### Records for the exercise:
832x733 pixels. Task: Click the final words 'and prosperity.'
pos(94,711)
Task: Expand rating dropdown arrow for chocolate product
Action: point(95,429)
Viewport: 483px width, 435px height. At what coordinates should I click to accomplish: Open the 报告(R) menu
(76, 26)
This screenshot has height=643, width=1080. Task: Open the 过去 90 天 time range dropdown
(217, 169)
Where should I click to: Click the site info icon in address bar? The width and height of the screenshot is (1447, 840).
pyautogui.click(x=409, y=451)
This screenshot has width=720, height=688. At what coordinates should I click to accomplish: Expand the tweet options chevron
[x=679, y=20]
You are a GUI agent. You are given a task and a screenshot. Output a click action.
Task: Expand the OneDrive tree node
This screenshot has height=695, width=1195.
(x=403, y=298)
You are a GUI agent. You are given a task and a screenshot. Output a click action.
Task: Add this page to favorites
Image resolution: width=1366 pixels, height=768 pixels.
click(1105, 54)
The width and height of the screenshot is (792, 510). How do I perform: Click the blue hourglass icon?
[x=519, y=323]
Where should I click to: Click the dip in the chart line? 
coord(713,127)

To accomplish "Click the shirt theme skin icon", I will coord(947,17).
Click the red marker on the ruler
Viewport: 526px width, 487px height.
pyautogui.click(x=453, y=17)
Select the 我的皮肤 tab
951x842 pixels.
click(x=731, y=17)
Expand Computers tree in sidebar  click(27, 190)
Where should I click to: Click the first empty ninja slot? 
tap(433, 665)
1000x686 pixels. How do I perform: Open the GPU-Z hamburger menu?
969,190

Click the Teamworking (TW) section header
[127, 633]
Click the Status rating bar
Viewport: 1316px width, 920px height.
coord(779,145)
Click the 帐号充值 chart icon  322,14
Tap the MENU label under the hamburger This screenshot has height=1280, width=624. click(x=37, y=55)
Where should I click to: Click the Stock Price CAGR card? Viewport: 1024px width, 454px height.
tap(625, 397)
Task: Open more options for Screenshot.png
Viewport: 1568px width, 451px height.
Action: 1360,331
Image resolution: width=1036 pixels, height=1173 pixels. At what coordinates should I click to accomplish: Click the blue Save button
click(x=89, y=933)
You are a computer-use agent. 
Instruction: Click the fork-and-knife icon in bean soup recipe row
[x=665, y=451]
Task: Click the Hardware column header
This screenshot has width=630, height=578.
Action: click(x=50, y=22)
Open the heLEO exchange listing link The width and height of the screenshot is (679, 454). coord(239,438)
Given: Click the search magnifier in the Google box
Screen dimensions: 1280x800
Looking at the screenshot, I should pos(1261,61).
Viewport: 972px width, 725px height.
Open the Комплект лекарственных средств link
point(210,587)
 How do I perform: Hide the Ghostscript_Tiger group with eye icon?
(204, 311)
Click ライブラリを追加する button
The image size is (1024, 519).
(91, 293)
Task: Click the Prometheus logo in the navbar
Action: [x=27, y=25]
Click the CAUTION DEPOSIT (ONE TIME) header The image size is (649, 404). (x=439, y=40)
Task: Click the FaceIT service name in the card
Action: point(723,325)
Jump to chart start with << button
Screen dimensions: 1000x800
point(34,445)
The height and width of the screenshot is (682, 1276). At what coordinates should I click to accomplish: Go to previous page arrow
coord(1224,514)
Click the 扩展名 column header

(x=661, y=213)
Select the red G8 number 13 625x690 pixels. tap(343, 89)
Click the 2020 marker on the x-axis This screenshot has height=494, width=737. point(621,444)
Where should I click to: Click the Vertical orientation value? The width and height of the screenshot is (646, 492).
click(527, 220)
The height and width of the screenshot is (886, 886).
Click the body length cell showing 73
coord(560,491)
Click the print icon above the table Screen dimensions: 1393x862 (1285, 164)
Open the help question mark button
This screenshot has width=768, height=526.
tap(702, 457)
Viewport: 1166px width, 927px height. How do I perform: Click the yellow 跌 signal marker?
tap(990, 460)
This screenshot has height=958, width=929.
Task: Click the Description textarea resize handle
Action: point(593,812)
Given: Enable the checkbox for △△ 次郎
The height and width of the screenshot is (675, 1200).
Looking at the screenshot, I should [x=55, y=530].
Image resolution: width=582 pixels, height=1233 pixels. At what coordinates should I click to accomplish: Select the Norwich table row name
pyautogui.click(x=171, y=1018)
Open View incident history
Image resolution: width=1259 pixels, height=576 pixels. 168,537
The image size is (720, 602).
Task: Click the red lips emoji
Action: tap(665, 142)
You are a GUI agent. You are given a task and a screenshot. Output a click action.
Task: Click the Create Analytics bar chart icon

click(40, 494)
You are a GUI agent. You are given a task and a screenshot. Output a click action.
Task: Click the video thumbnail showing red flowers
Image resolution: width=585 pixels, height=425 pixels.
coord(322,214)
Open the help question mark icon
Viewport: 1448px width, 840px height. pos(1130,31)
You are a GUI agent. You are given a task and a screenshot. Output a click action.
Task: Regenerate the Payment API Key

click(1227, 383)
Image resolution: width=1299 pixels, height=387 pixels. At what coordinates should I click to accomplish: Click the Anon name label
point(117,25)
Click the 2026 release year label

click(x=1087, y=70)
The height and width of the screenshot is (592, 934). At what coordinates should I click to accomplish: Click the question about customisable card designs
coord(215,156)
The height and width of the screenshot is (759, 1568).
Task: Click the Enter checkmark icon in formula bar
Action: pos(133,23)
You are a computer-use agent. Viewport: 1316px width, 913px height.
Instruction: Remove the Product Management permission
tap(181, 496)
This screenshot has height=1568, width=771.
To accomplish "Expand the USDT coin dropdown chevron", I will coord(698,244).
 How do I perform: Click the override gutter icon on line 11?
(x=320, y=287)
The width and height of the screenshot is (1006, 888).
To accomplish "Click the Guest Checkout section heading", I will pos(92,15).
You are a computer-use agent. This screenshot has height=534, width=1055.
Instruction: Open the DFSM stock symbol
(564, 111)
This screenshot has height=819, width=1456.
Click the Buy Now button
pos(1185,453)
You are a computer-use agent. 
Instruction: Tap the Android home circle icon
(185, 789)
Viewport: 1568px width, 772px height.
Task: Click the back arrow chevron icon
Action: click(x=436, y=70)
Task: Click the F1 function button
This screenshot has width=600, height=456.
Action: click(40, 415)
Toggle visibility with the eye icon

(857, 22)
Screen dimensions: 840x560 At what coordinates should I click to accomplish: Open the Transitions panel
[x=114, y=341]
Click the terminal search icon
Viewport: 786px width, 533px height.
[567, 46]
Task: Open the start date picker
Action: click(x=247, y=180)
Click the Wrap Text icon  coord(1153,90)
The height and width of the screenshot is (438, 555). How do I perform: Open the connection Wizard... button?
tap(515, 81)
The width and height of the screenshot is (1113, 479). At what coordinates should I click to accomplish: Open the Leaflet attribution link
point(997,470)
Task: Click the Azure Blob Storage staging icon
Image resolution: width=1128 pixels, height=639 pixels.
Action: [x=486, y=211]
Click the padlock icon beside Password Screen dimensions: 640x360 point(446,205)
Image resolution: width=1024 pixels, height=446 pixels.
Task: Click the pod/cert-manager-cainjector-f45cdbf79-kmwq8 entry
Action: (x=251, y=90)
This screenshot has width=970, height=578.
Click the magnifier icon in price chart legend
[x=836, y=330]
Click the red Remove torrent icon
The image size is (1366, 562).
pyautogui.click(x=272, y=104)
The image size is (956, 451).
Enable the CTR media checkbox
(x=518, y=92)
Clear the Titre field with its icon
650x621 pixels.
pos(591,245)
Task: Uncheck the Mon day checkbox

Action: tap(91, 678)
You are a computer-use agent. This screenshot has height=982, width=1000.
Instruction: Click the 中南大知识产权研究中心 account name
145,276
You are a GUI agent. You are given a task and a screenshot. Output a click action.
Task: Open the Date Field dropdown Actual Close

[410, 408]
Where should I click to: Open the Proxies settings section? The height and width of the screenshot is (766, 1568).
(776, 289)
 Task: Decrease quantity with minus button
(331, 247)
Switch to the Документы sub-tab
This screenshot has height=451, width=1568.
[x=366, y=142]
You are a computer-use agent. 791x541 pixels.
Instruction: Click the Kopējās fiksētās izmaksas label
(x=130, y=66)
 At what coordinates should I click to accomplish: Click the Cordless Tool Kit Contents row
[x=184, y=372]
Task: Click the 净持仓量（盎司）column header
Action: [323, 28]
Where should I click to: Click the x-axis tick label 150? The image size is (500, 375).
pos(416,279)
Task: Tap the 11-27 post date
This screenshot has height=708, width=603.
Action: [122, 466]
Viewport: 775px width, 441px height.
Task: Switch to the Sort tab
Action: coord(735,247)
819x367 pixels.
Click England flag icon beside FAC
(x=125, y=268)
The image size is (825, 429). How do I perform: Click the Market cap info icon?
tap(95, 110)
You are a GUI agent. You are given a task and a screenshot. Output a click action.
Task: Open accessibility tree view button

### Task description:
With the line that has "Instruction: Click the 中南大知识产权研究中心" as the first and the line that has "You are a computer-use agent. 791x541 pixels." as the last, repeat exactly that run of lines above and no more.

### Exercise response:
Instruction: Click the 中南大知识产权研究中心 account name
145,276
You are a GUI agent. You are given a task and a screenshot. Output a click action.
Task: Open the Date Field dropdown Actual Close

[410, 408]
Where should I click to: Open the Proxies settings section? The height and width of the screenshot is (766, 1568).
(776, 289)
 Task: Decrease quantity with minus button
(331, 247)
Switch to the Документы sub-tab
This screenshot has height=451, width=1568.
[x=366, y=142]
You are a computer-use agent. 791x541 pixels.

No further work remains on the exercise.